Charles Oliveira proves that leaving the Apex helps fighters (mma)²

When fans see Charles Oliveira you learn who's actually marketable.

By: Chris Rini | 3 months ago
Charles Oliveira proves that leaving the Apex helps fighters (mma)²

The fans at UFC 289 picked Charles Oliveira to be the star of the evening. This is a compelling argument for why the UFC should hit the road more often, and leave the Apex for DWCS, TUF, and other assorted acronyms.

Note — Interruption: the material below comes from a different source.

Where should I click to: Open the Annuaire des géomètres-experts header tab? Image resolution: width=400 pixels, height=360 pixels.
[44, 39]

Charles Oliveira shares an emotional celebration with the crowd at UFC 289

Give Charles Oliveira his due daps

In the week leading up to UFC 289 Charles Oliveira was a promotional afterthought. Much of the MMA discourse centered around whether Beneil Dariush would finally secure a title shot with a win over the Brazilian former champion, and whether said win would be overshadowed by the upcoming surefire, can’t-miss barnburner, Dustin Poirier vs Justin Gaethje 2.

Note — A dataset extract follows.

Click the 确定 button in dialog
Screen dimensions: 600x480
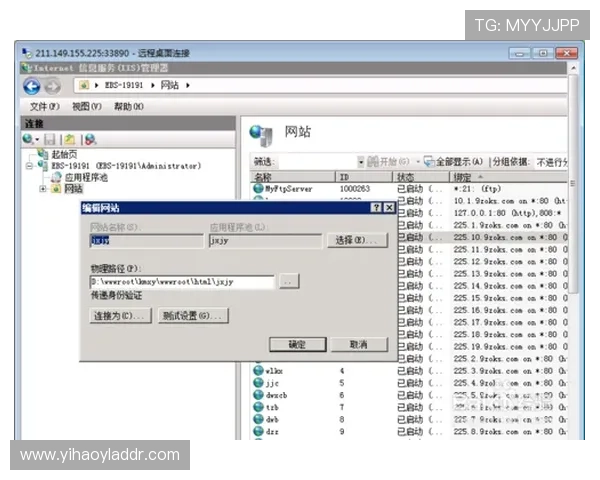click(x=297, y=343)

However, all of this was turned on its head when Charles Oliveira set foot in the Rogers Arena in Vancouver. The crowd became electric and they never stopped loving ‘Do Bronx’ for a minute. The fight was nonstop action for just over four minutes and the post-fight adulation lasted a bit longer than that. Charles Oliveira went from elated to emotional and seemed overwhelmed by the crowd’s warmth. None of this was foreseen in either UFC or independent outlet pre-fight coverage or promotional packages and it showcases an important point.

The UFC does not always control the narrative

As the UFC has solidified (calcified, even?) control of the MMA landscape, the corporation has put a lot of effort into controling promotional narratives along with the livelihoods of its fighters. This is often apparent when big name fighters seek to be compensated fairly and when less flashy names have merit-based reasons to seek title shots or better paydays.

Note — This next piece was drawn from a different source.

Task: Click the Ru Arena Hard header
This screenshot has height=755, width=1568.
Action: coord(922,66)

As the UFC micro manages its event using the Apex Center and whittles down the number of journalists who can attend media events, a more insidious crafting of reality takes place. I hadn’t noticed until Saturday night (5:45 am Sunday morning for me, in Denmark), how the fans get to decide things too. No amount of Angry Tomato bluster can stop people from loving a fighter, especially one like Oliveira, who has the two-pronged storyline that fans love: being an all-out action fighting bonus mahcing, and a veteran who has overcome career slumps to win a title.

Charles Oliveira is not a draw!

The UFC likes to think it is in the driver’s seat at all times, but the Canandian fans’ embrace of a Brazilian from the Bronx shows that no matter how much control you possess, the heart wants what it wants. I’m looking forward to Charles Oliveira’s next title fight.

One last kill for the lioness

IMG 7858 1

If a picture is worth a thousand words, then I hope this metaphor sums up neatly what Irene Aldana looked like in the cage at UFC 289. That was a rough one for the Mexican contender. Kudos to Amanda for her championships, her poise, and the fact that she handled two belts for longer than any other double champ in the UFC.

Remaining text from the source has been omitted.